[Saved entries]
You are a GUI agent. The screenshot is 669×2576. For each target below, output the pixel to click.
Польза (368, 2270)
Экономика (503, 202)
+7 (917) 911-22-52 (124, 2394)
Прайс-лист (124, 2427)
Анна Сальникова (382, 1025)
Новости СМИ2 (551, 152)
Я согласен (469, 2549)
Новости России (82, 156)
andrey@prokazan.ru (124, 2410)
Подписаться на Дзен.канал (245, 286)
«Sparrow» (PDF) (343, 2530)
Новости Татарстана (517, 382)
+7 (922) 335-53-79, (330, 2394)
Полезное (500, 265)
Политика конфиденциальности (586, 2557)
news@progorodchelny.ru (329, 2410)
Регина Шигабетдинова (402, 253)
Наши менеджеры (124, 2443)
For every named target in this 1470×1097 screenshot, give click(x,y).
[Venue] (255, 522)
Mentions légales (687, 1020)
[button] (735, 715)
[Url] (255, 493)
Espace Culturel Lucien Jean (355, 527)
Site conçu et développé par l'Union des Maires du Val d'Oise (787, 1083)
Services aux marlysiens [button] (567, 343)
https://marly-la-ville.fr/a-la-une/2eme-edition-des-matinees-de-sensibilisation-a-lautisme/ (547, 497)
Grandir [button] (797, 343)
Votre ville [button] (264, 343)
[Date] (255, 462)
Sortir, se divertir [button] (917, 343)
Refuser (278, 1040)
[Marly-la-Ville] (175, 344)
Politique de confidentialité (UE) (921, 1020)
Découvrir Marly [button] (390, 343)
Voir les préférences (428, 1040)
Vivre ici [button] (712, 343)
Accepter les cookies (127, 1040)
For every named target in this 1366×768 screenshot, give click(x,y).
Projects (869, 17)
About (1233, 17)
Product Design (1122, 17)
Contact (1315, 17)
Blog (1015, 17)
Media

_INSTRUCTIONS FOR THE TASK_.
Each record above should be given again exactly as it appears.

_TASK OUTPUT_.
You are a GUI agent. The screenshot is 669×2576. For each target below, output the pixel to click.
Польза (368, 2270)
Экономика (503, 202)
+7 (917) 911-22-52 (124, 2394)
Прайс-лист (124, 2427)
Анна Сальникова (382, 1025)
Новости СМИ2 (551, 152)
Я согласен (469, 2549)
Новости России (82, 156)
andrey@prokazan.ru (124, 2410)
Подписаться на Дзен.канал (245, 286)
«Sparrow» (PDF) (343, 2530)
Новости Татарстана (517, 382)
+7 (922) 335-53-79, (330, 2394)
Полезное (500, 265)
Политика конфиденциальности (586, 2557)
news@progorodchelny.ru (329, 2410)
Регина Шигабетдинова (402, 253)
Наши менеджеры (124, 2443)
For every named target in this 1470×1097 screenshot, give click(x,y).
[Venue] (255, 522)
Mentions légales (687, 1020)
[button] (735, 715)
[Url] (255, 493)
Espace Culturel Lucien Jean (355, 527)
Site conçu et développé par l'Union des Maires du Val d'Oise (787, 1083)
Services aux marlysiens [button] (567, 343)
https://marly-la-ville.fr/a-la-une/2eme-edition-des-matinees-de-sensibilisation-a-lautisme/ (547, 497)
Grandir [button] (797, 343)
Votre ville [button] (264, 343)
[Date] (255, 462)
Sortir, se divertir [button] (917, 343)
Refuser (278, 1040)
[Marly-la-Ville] (175, 344)
Politique de confidentialité (UE) (921, 1020)
Découvrir Marly [button] (390, 343)
Voir les préférences (428, 1040)
Vivre ici [button] (712, 343)
Accepter les cookies (127, 1040)
For every named target in this 1366×768 screenshot, give click(x,y).
Projects (869, 17)
About (1233, 17)
Product Design (1122, 17)
Contact (1315, 17)
Blog (1015, 17)
Media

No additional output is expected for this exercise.